Tout et son contraire ont été dits à propos de l’abandon du taux plancher par la BNS.
PAR CHRISTIAN CAMPICHE
La décision réduit la valeur des biens importés, elle est une bonne nouvelle pour les consommateurs et les frontaliers. Par contre elle nuit à l’industrie d’exportation.
Nombre d’experts alimentent les projections anxiogènes, prédisant des jours sombres pour les salariés et les rentiers. Heureusement, il y a Davos! On peut compter sur le Forum économique pour ne pas sauver la planète financière, lui qui n’a jamais su anticiper les crises… Mais il remplit les hôtels, roucoule le directeur de Suisse Tourisme.
Un homme n’a en revanche pas ouvert la bouche depuis ce fameux 15 janvier 2015, et pour cause, c’est Philipp Hildebrand. Chassé en 2012, l’ancien président de la BNS n’est plus là pour encaisser les coups, pourtant c’est sous son règne qu’a été introduit un remède de cheval pour décourager la spéculation sur le franc. Pari à demi raté.
La mesure a offert un répit à la compétitivité helvétique, entretenant l’illusion d’une BNS toute puissante. Revers de la médaille: l’achat massif de devises n’a pas seulement augmenté le risque de créer de la monnaie de singe, il a fragilisé dangereusement l‘institut d’émission.

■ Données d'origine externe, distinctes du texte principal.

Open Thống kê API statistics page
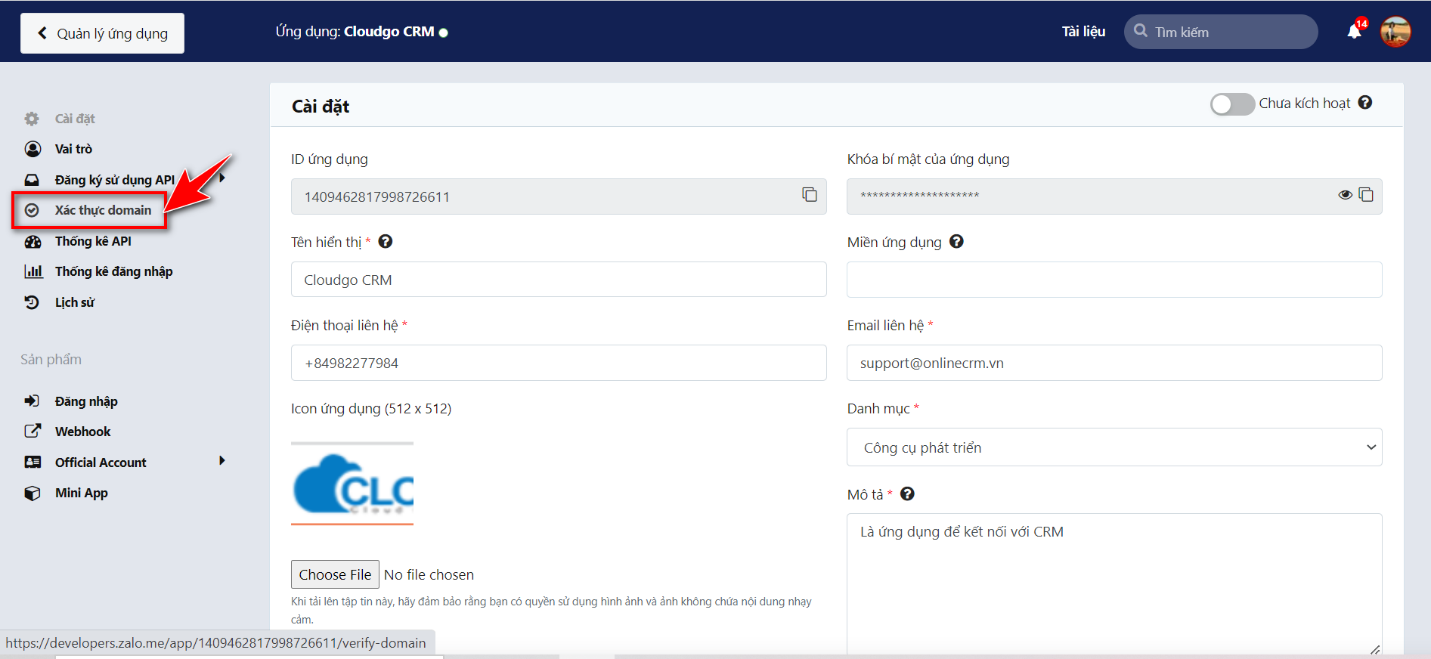Screen dimensions: 1431x659 pyautogui.click(x=90, y=240)
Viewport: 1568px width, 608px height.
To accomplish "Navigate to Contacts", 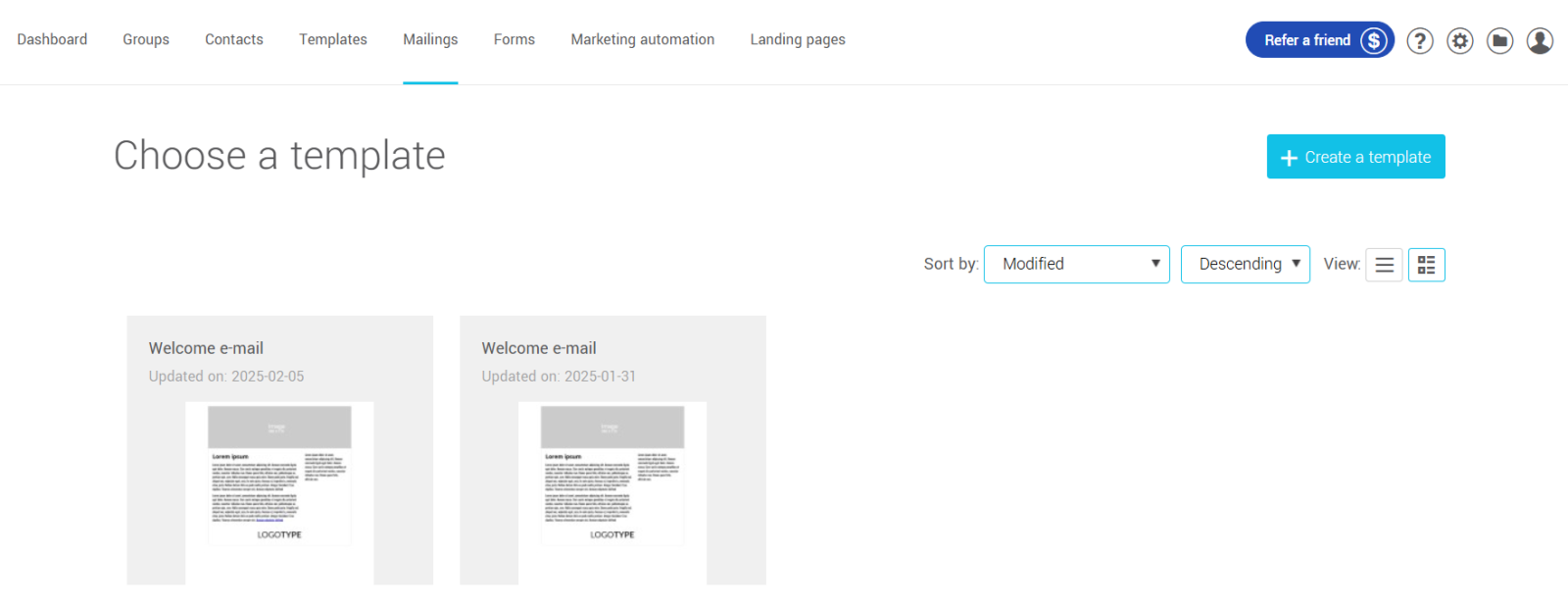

Trois jours avant la décision fatidique, la BNS maintenait encore qu’elle n’allait pas changer de cap. Le mensonge est révélateur du drame que vivent ses dirigeants. L’éclatement de la bulle redimensionne leur aura et, par contagion, celle des autres banquiers centraux. Il amène aussi à s’interroger sur la vocation véritable du franc.
La stabilité relative de l’économie suisse est-elle une raison objective suffisante permettant à la monnaie helvétique de mériter sa réputation de valeur refuge? A l’heure où le secret bancaire se meurt, on peut se poser la question.
Chronique parue dans GHI.
Bonne analyse, Christian. Mais la réalité, c’est que dans dans une Europe traumatisée par le chômage, la crise et, maintenant, le terrorisme, le franc suisse apparaît comme la seule monnaie de refuge, le Cervin des devises. Mais c’est la monnaie d’un petit pays prospère qui n’a pas les moyens de lutter contre la spéculation mondiale. Il y a quelques dizaines d’années, même la Banque d’Angleterre avait dû capituler.
Le « Cervin des devises », c’est bien dit!… La spéculation mondiale fait partie du jeu. En d’autres temps, les Suisses auraient été fiers d’être propulsés indirectement au sommet du monde car une monnaie forte permet de tout acheter… Le problème de la Suisse est qu’elle sent toujours plus fortement qu’elle pourrait perdre cette place au nirvana de la prospérité. Mérite-t-elle vraiment son statut de refuge? Ses banques sont attaquées, elles ont des procès à gauche et à droite, le secret bancaire est quasiment mort. L’abandon du plancher compromet encore plus sa situation privilégiée. Combien de temps la Suisse pourra-t-elle rester cet îlot convoité si le chômage augmente? Ceux qui ont regardé l’émission infrarouge à la RTS hier soir n’ont pas été rassurés. Il fallait voir la tête des représentants de l’industrie. L’un d’eux a quasiment demandé la tête du président de la BNS.
Mort du secret bancaire, abolition des statuts fiscaux spéciaux d’entreprise, autonomie monétaire en miettes. En quelques mois seulement la Suisse commence à comprendre qu’elle vit dans un régime de « liberté contrôlée » où ses avantages comparatifs fondent comme neige au soleil et sa marge de manoeuvre se réduit comme peau de chagrin. On peut dès lors se poser légitimement et rationnellement si la question si l’adhésion à l’UE ne mérite pas à nouveau de se poser. Le ministre de l’Economie helvétique ne fait pas une politique de relance (bien inutile d’ailleurs), mais se contente de prier très fort pour que le plan Draghi réussisse: « Seigneur faites que la pluie d’euros relance la consommation et l’investissement en Europe pour qu’on en profite aussi! Amèn(e) ». On en est là.
Même s’il est vrai aussi que le modèle de Bruxelles n’est pas très attirant pour l’heure A-t-on encore le choix..
Je n’y connais rien à ces histoires de monnaie. Mais quels que soient les remèdes proposés, il y a toujours le bordel (désolé, mais je ne trouve pas d’autre terme pour qualifier la réalité capitaliste) au bout. Tant que l’on est dans un régime d’argent spéculatif, où l’argent n’en reste pas à son rôle d’outil d’échange concret, on pourra inventer tout ce qu’on veut, ça sera toujours le bordel au bout.
Après, une utilisation « correcte » de l’argent ne saurait tout résoudre. Mais ce serait déjà un début.